Академия драконов и огня

Полная версия

Академия драконов и огня

Язык: Русский
Год издания: 2026
Добавлена:
Настройки чтения
Размер шрифта
Высота строк
Поля
На страницу:
2 из 3

Меня залило яростью — белой, оглушительной. Я знала это ощущение в ладонях: так душили меня. Так в монастыре наставница-послушница клала мне руку на горло и говорила «тише», когда во мне поднимался огонь, и я давилась им годами, и вот опять, при детях, чужая воля придавила моё пламя, чтобы показать, кто здесь хозяин.

— Уберите. Свою. Золу. — Я выговаривала по слову, и в каждом слове был жар. — Вы только что показали пятнадцати детям, что их можно потушить против воли. Я двенадцать лет показывала им обратное одним своим существованием.

— Я показал им, что их огонь можно удержать, когда они не справятся сами, — сказал он. — Это не унижение. Это страховка. В отличие от вас, я не обещаю им, что будет только красиво.

— В отличие от вас, я не дышу на детей пеплом.

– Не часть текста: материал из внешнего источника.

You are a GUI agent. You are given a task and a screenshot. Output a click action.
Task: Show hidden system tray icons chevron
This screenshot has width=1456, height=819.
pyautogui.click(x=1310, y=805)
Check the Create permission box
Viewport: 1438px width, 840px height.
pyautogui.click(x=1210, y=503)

Это вышло громче, чем я хотела. Дети замерли. Ильза смотрела на нас обоих, и я видела, как в ней щёлкает счёт: новенькая огневая против старого серого, кто сильнее, на чьей стороне быть. Я делала именно то, чего нельзя: рвала круг надвое при детях. И самым горьким было то, что в его словах пряталась правда: огонь, который я развернула цветком над сухой золой, и впрямь был красив и беспечен, и я знала наизусть, чем кончается беспечный огонь, — я сама когда-то спалила себе ладони до мяса, не умея придержать. Но признать это сейчас, при детях, после того как он придушил меня у всех на глазах, было выше моих сил. Сорен Дейн смотрел на меня, и его лицо было закрыто, как заколоченная дверь, и только в самой глубине серых глаз что-то горело — не злостью. Стыдом? Я не успела разобрать.

— Какая чудесная страсть, — сказал новый голос от ворот. — Вот что значит — живая школа. Огонь и зола спорят о ребёнке. Прелестно. Не останавливайтесь из-за меня.

Я обернулась. В воротах учебного круга стоял человек, которого я сразу возненавидела бы, если бы умела ненавидеть так быстро, как умею бояться. Немолодой, опрятный, в дорожном платье хорошего сукна, с лицом приветливым и круглым, как у доброго дядюшки. Он улыбался. И он держал в руках книгу — переплетённую книгу учёта, с тесёмкой-закладкой, и пальцы его лежали на ней так привычно и нежно, как лежат на любимой вещи.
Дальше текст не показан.